PROVIDED PASSAGE:
=== Section Start ===

Milwaukee Public Schools Superintendent Keith Posley has recommended that the school board approve the renaming of the athletic field at Custer Stadium after US Men’s National Team and Milwaukee Wave legend Jimmy Banks. The board is expected to approve the change at its meeting Tuesday.

Banks, a Custer High School alum who died of cancer in 2019 at the age of 54, was one of the first two American-born Black players to represent the United States in the World Cup.

Longtime soccer coach and stadium announcer Tim Clements organized the renaming effort and wrote the formal request to the board, suggesting the stadium be renamed Jimmy Banks Memorial Stadium. In his recommendation, Posley wrote that after consulting with the Banks family, he recommended renaming the field Jimmy Banks Field located inside Custer Stadium.

The former Custer High School is now Barack Obama School of Career and Technical Education, but the adjoining stadium, which serves as the home field for multiple Milwaukee high school soccer programs, is still called Custer Stadium.

Banks started playing soccer at around the age of 6 in local Salvation Army leagues as well as around the Westlawn housing projects where he grew up. As a teen, he earned playing time with Milwaukee Bavarians as well as Custer High School. As a junior at UW-Milwaukee, he got his first international experience playing for the US in a friendly against Canada. He’d go on to represent the stars and stripes 35 times, including at the 1990 World Cup in Italy.

“I thought he was fantastic. Probably one of the best left backs I ever got to play within the national team program,” said John Harkes in an interview with Madison365 in December. Harkes played alongside Banks in that World Cup and many other matches, and captained the national team for much of the 1990s. “(Banks) understood the game really well. Didn’t panic under pressure at all. Overall, a guy you can trust, give him the ball. I was very grateful to have him as a teammate.”

Banks went on to an all-star indoor career with the Milwaukee Wave and coached the Milwaukee School of Engineering program for nearly 20 years. He also founded Simba Lions, a club serving primarily Black youth in Milwaukee.

It was that commitment to stay in Milwaukee even after earning national fame that, at least in part, inspired the desire to honor him somehow.

“I know a lot of people grow up planning on actually moving out of Milwaukee,” said Jordan Banks, Jimmy’s youngest son, who now coaches in Milwaukee. “I know that my dad, one of the things that he decided to do was actually stay in Milwaukee and actually stay in the community that he grew up in, instead of moving away, even though he had the opportunity to.”

“After Jimmy died, it was just a shock to those of us that really didn’t know that he had been diagnosed,” Clements said. “Right away, I thought, we’ve got to name one of the stadiums after Jim. There’s got to be some more tangible memorial for him. He’s a legend by all means.”

=== Section End ===

TO DO: Can you output, word for word, the part of the Jimmy Banks article that begins at the words "Milwaukee Public Schools" and stops after the words "inside Custer Stadium."?

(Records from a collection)
=== Section Start ===

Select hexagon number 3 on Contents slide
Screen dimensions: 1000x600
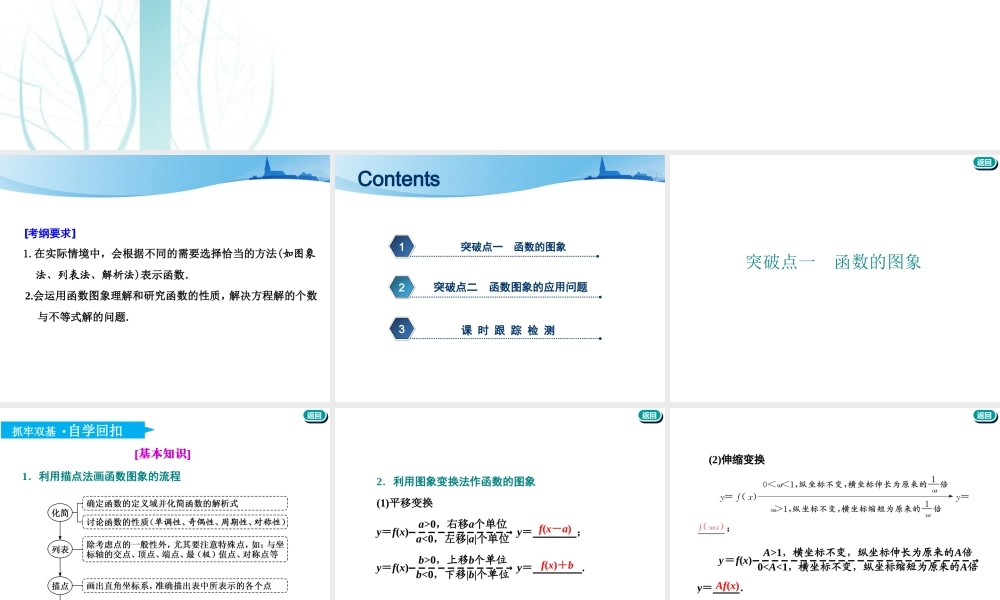[401, 327]
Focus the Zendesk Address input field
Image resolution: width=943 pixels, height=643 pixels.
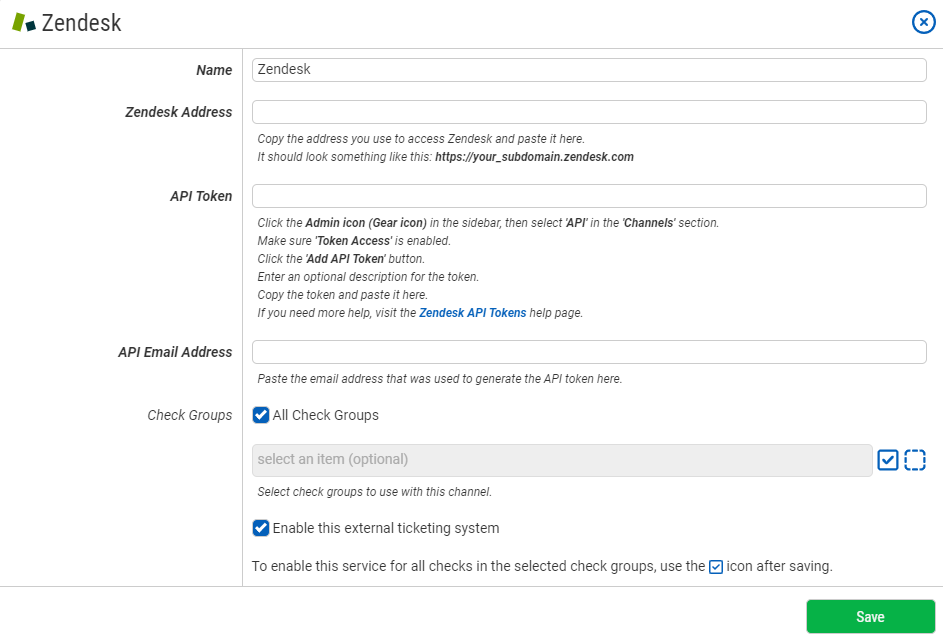point(589,112)
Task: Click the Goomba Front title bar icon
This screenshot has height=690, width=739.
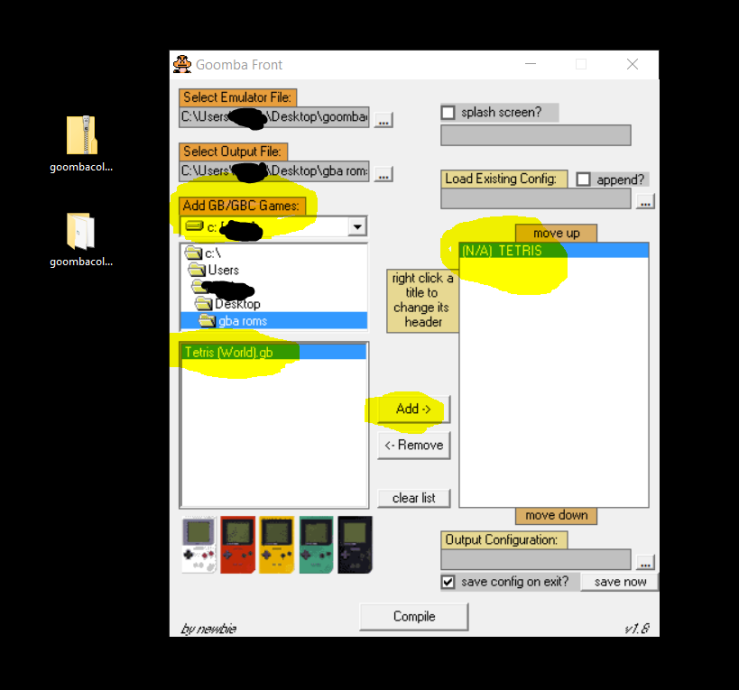Action: point(182,64)
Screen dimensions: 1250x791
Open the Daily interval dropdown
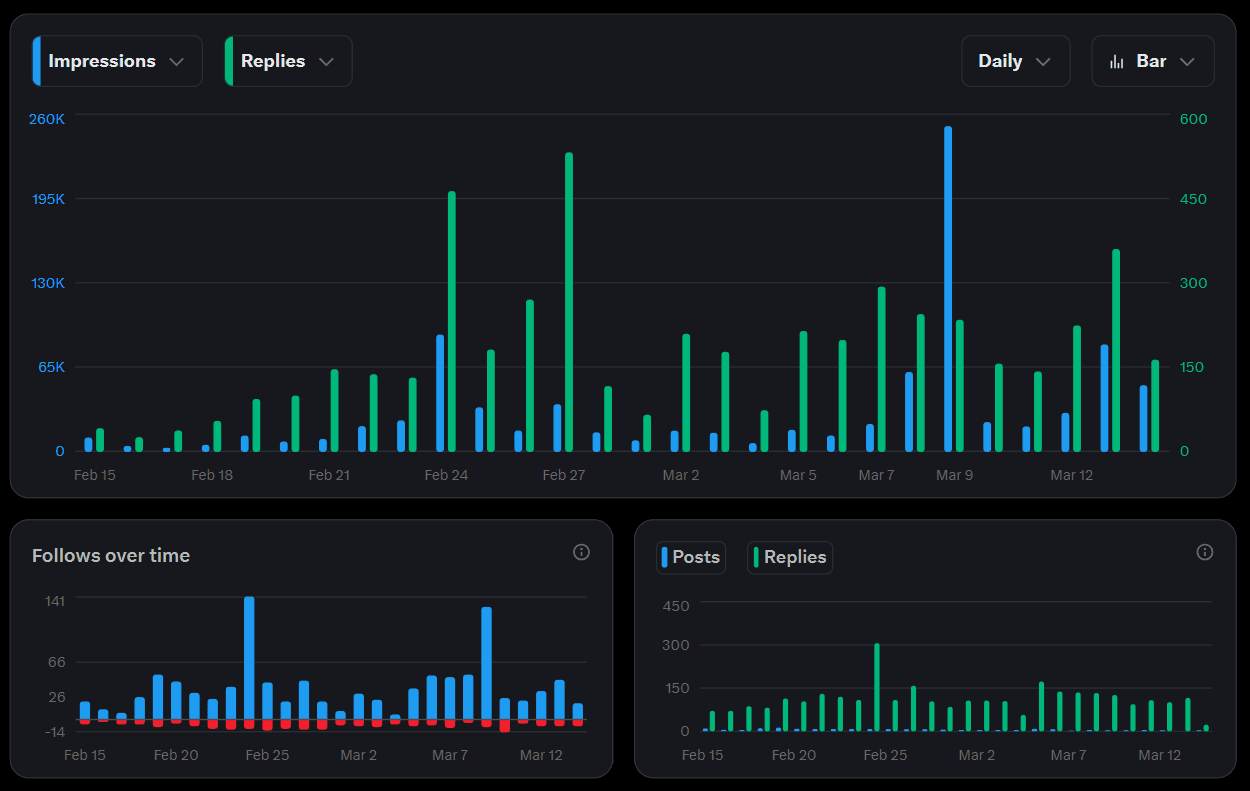(x=1015, y=61)
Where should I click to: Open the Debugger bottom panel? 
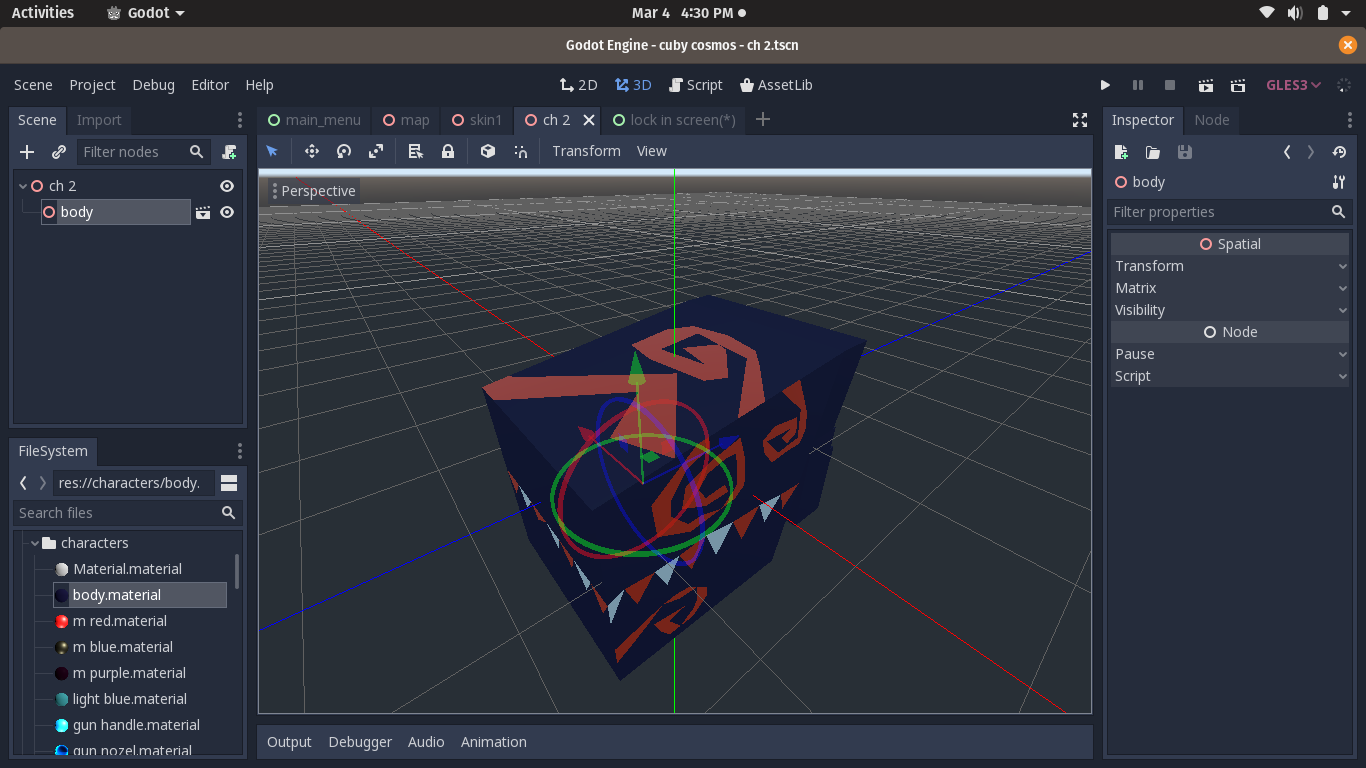(x=360, y=742)
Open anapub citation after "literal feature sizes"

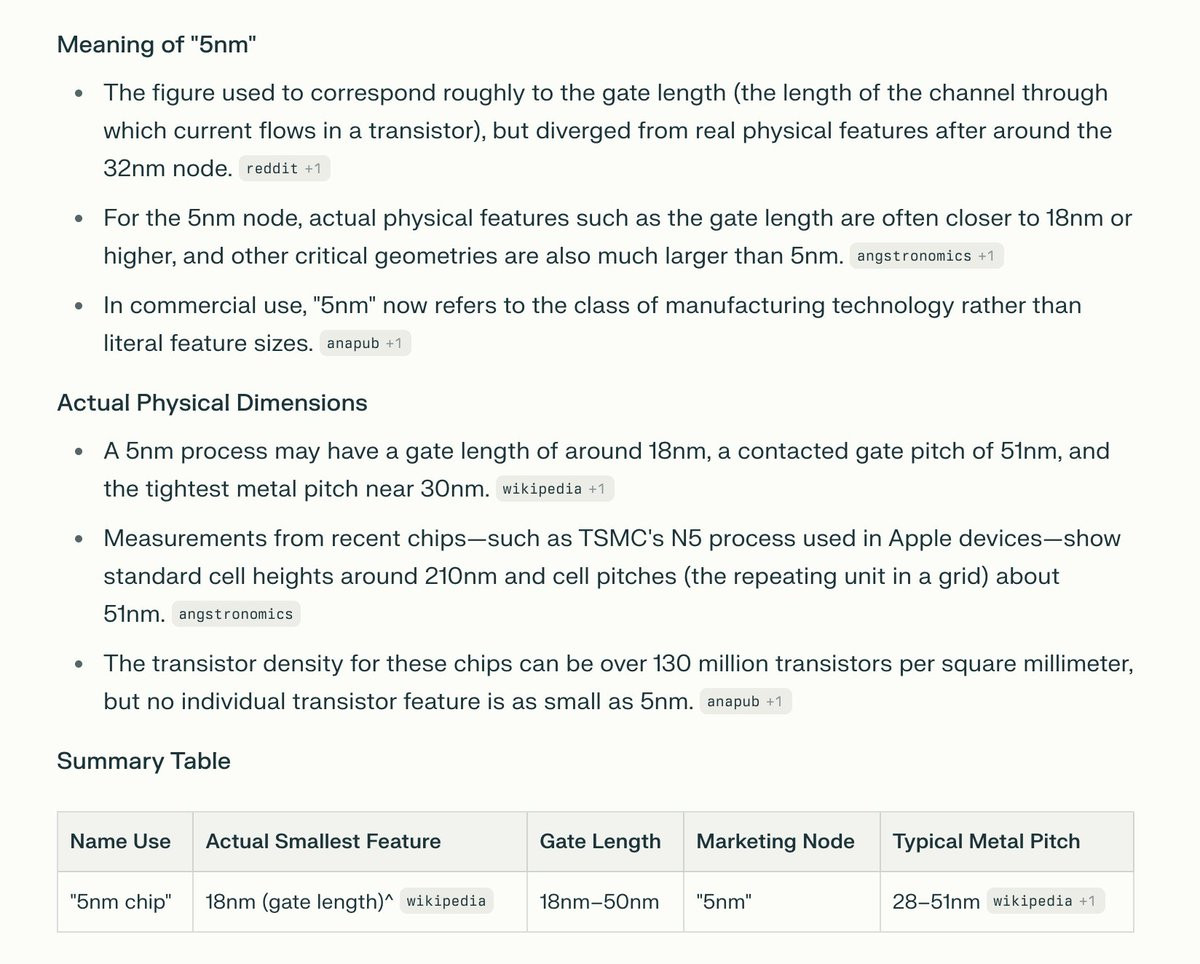point(366,344)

=== Section End ===

ANSWER TO THIS EXERCISE:
Milwaukee Public Schools Superintendent Keith Posley has recommended that the school board approve the renaming of the athletic field at Custer Stadium after US Men’s National Team and Milwaukee Wave legend Jimmy Banks. The board is expected to approve the change at its meeting Tuesday.

Banks, a Custer High School alum who died of cancer in 2019 at the age of 54, was one of the first two American-born Black players to represent the United States in the World Cup.

Longtime soccer coach and stadium announcer Tim Clements organized the renaming effort and wrote the formal request to the board, suggesting the stadium be renamed Jimmy Banks Memorial Stadium. In his recommendation, Posley wrote that after consulting with the Banks family, he recommended renaming the field Jimmy Banks Field located inside Custer Stadium.